=== Begin Enclosure ===
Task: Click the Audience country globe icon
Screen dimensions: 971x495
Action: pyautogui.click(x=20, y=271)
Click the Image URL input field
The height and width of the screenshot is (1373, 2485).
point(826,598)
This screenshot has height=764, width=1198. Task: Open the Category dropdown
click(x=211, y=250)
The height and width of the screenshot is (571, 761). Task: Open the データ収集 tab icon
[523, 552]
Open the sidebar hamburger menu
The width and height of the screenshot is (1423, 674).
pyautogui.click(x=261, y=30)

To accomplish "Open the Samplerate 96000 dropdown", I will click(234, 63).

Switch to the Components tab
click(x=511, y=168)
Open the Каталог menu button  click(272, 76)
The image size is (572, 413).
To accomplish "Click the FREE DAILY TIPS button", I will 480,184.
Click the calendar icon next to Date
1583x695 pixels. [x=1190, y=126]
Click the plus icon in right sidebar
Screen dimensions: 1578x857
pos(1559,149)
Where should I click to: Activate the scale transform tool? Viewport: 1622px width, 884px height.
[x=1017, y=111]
=== End Enclosure ===
▸ **EXERCISE GOAL**: Return each line of the data above verbatim.

▸ **EXERCISE RESULT**:
Task: Click the Audience country globe icon
Screen dimensions: 971x495
Action: pyautogui.click(x=20, y=271)
Click the Image URL input field
The height and width of the screenshot is (1373, 2485).
point(826,598)
This screenshot has height=764, width=1198. Task: Open the Category dropdown
click(x=211, y=250)
The height and width of the screenshot is (571, 761). Task: Open the データ収集 tab icon
[523, 552]
Open the sidebar hamburger menu
The width and height of the screenshot is (1423, 674).
pyautogui.click(x=261, y=30)

To accomplish "Open the Samplerate 96000 dropdown", I will click(234, 63).

Switch to the Components tab
click(x=511, y=168)
Open the Каталог menu button  click(272, 76)
The image size is (572, 413).
To accomplish "Click the FREE DAILY TIPS button", I will 480,184.
Click the calendar icon next to Date
1583x695 pixels. [x=1190, y=126]
Click the plus icon in right sidebar
Screen dimensions: 1578x857
pos(1559,149)
Where should I click to: Activate the scale transform tool? Viewport: 1622px width, 884px height.
[x=1017, y=111]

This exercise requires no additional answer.